Non siamo diversi da Giuda: consegniamo il divino alla religione, non sappiamo guardare nei suoi occhi, non sappiano ospitare i suoi sogni, rifiutiamo il giogo della sua grazia, diffidiamo delle sue vie, non vogliamo accoglierlo dentro la nostra carne, scegliamo di essere polvere tranquilla che diffida del suo alito di vita eterna. Allora lo cediamo al sistema religioso perché se ne prenda cura al posto nostro.

E. Avveduto

Non si tradisce all’improvviso.

Si inizia quando si smette di custodire ciò che conta.

Quando l’amore diventa secondario.

Quando scegliamo noi stessi – la sicurezza, il vantaggio,

la paura – al posto della relazione, della fedeltà, del rischio.

F. Tesser

31 Marzo 2026 Giovanni 13, 21-33.36-38

Giuda, fratello mio…

Ci sono solitudini che fanno rumore.

La tua, Giuda, no.

La tua cade in silenzio, come una moneta sul fondo del mondo.

E io ti penso lì, fratello smarrito, ultimo tra gli ultimi,

con addosso non il peccato — che pure gli uomini adorano contare — ma il dolore.

Quel dolore che spacca il fiato, che toglie il nome alle cose,

che fa della notte una stanza senza porte.

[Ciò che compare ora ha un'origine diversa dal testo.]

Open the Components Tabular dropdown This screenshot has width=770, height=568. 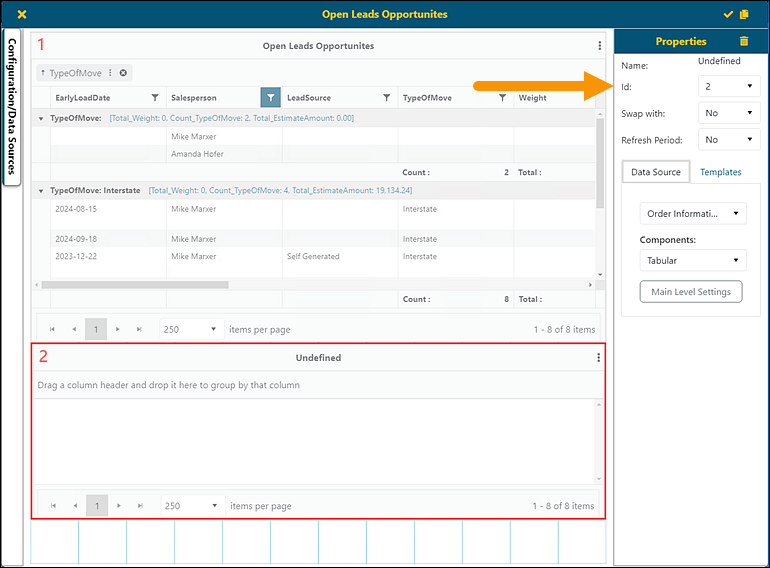[691, 261]
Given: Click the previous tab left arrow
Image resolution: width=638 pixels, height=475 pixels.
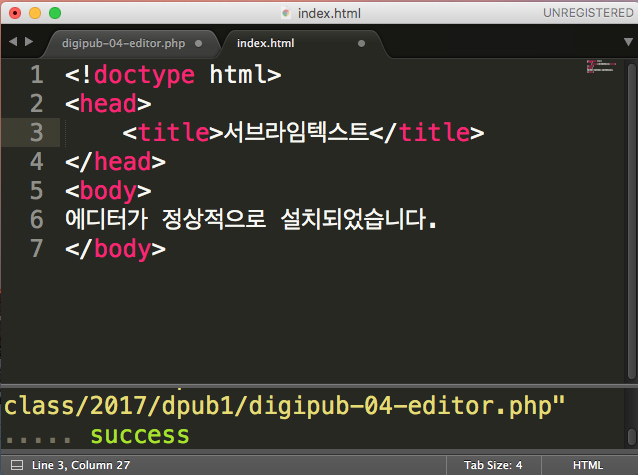Looking at the screenshot, I should [13, 42].
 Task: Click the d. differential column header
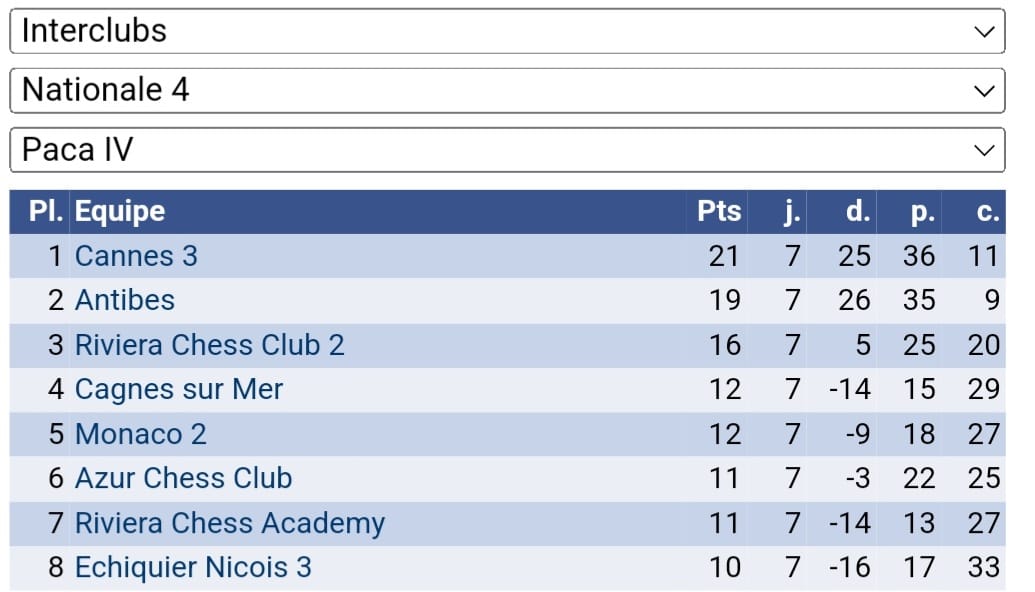pos(857,211)
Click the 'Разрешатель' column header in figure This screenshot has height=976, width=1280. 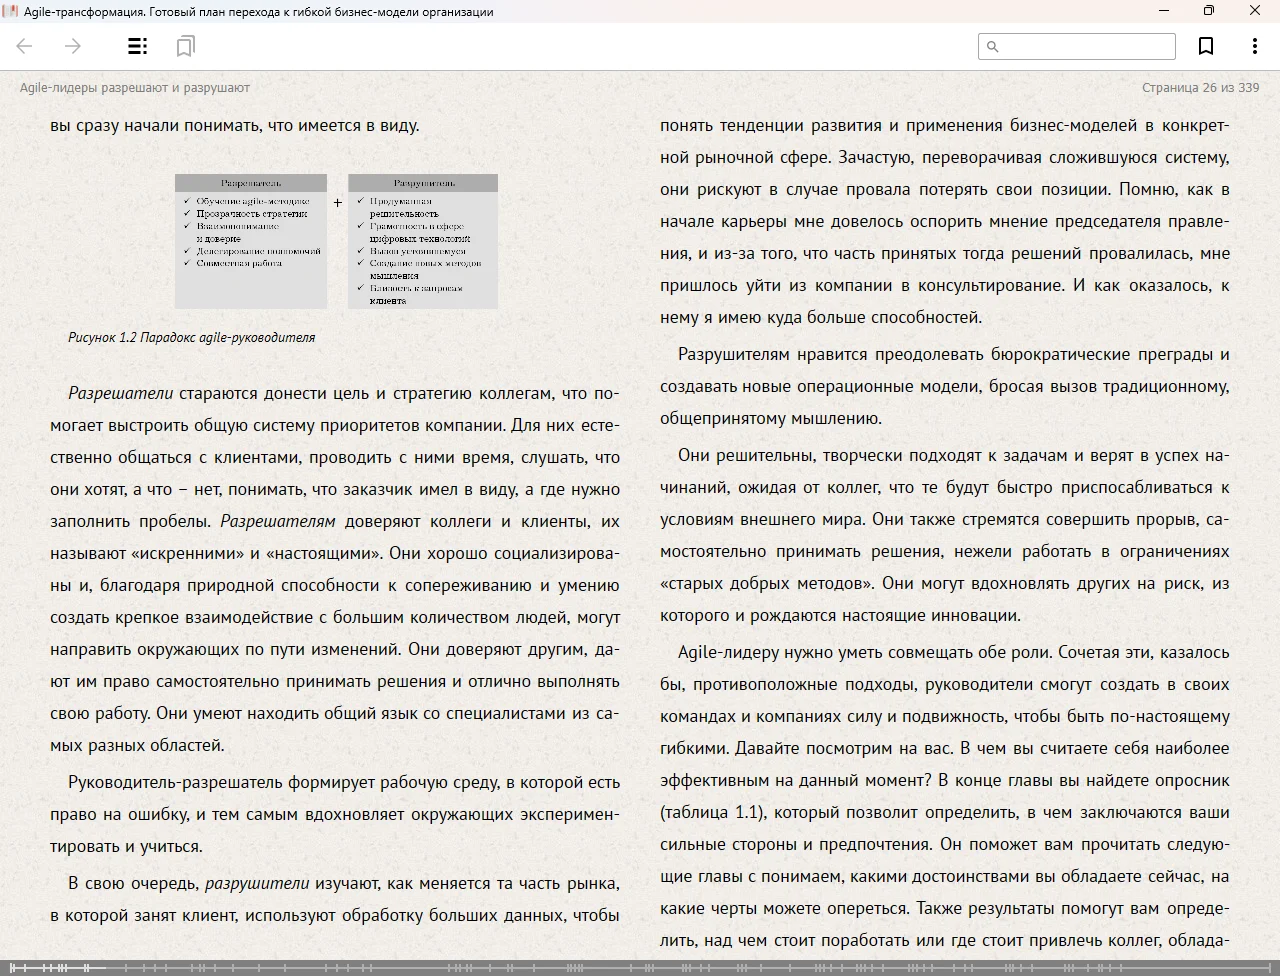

Ti hanno lasciato addosso il marchio del gesto, e si sono dimenticati dell’abisso.

Si sono fermati al bacio, e non hanno visto la ferita.

Hanno contato i denari, e non hanno contato le lacrime.

Ma io, stasera, se potessi, verrei a cercarti.

Non per assolverti come fanno i giusti.

Non per spiegarti, che certe anime non si spiegano.

Solo per sedermi accanto. Solo per dirti: resta.

Ancora un momento. Non andare così lontano dentro il tuo buio.

L. Santopaolo

30 Marzo 2026 Giovanni 12, 1-11

Noi vorremmo provare a entrare in questa settimana Santa accompagnati dal profumo del nardo di Maria, dall’immagine di questo aroma che si espande fino ad arrivare addirittura sotto la croce. Sarà questo il modo migliore per tenere lontane le continue immagini di morte che ci vorrebbero distogliere dal profumo della vita che Cristo ci è venuto a donare con la sua Risurrezione.

Dehoniani

Hanno deciso la tua morte, ma io ti profumo con ciò che fa vivere, l’hai insegnato Tu che l’amore fa esistere.

Tu ci hai riempito d’amore. Ci ami troppo, piccoli e peccatori come siamo, e io ti ricambio con questo troppo di profumo.